What concerns Roberts and Brietmaier and other members is the fact that the demographic of the hobby is getting older and there has not been any real influx of young people. Roberts credits, or blames, computers and video games as major distractions from the traditional pool of model railroaders but he is convinced there is a huge place for computers and programming in today’s model railroading and equally convinced that exposing young people to the hobby is a potent recruiting tool and Roberts is hoping that a recent recruitment effort will get kids to come in and look at their layout.
“The Providence Northern is a not-for-profit club and part of the charter is that we educate folks young and old about the hobby and railroading,” said Roberts. “We have had the Boy Scouts in for demonstrations and just this past week a teacher brought one of her classes down to see what we are all about. Obviously one of the reasons we do this is to attract younger members to help perpetuate not just our club but the hobby.”
He said the members meet on Tuesday and Saturday and said the Saturday meeting has morphed into a weekly open house after 1 p.m. when people can come in and view the layout and even operate the trains, with supervision. The club is having its annual Christmas Open House on Dec. 10 and he hopes to see a lot of people there between 10 a.m. and 4 p.m.
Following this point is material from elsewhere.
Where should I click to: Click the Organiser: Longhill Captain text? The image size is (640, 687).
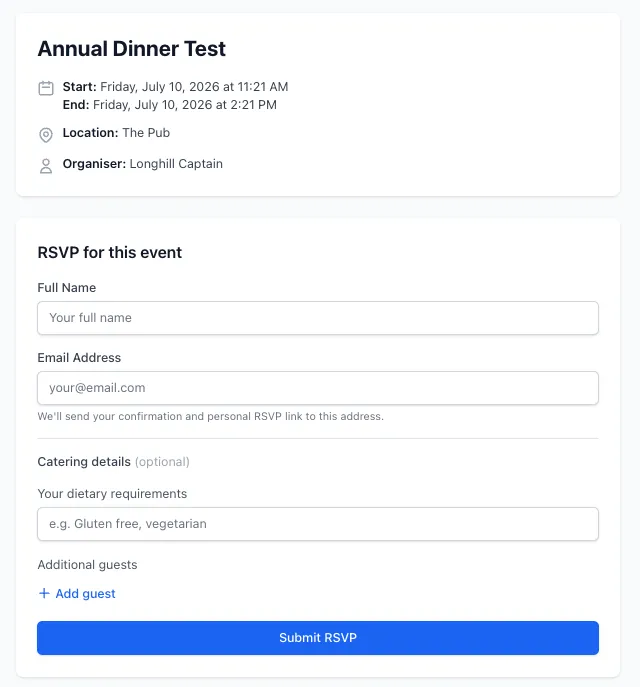coord(143,164)
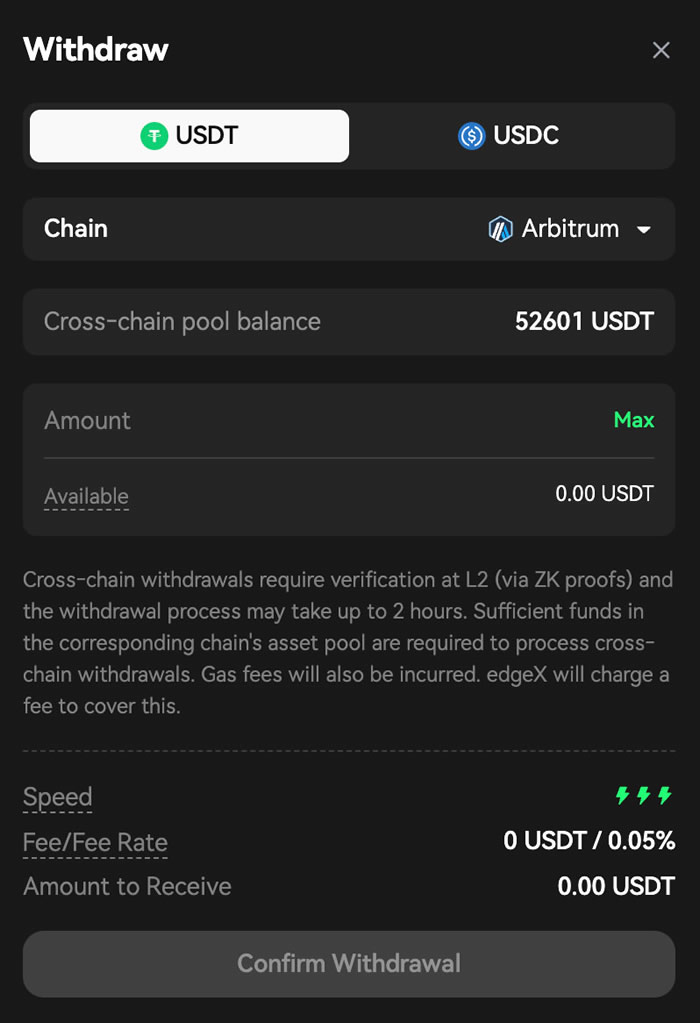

The Providence Northern was the largest HO scale model railroad in southern New England on Hathaway Street in Providence. The PN moved to Warwick in 2006, where the layout was redesigned for the new space, incorporating lessons learned from the first location. In 2007, the Providence Northern Model Railroad Club incorporated and is an educational center for the hobby and will conduct periodic shows and seminars for the display of their applied skills. The layout at the grange is far from finished but Roberts is convinced there is enough there to impress visitors and he hopes they get lots of them on Dec. 10. It may even help some parents decide what they want to get their kids for Christmas.
“Again, going back to our youth,” said Roberts, “is there any better time than this time of year to have such an event?”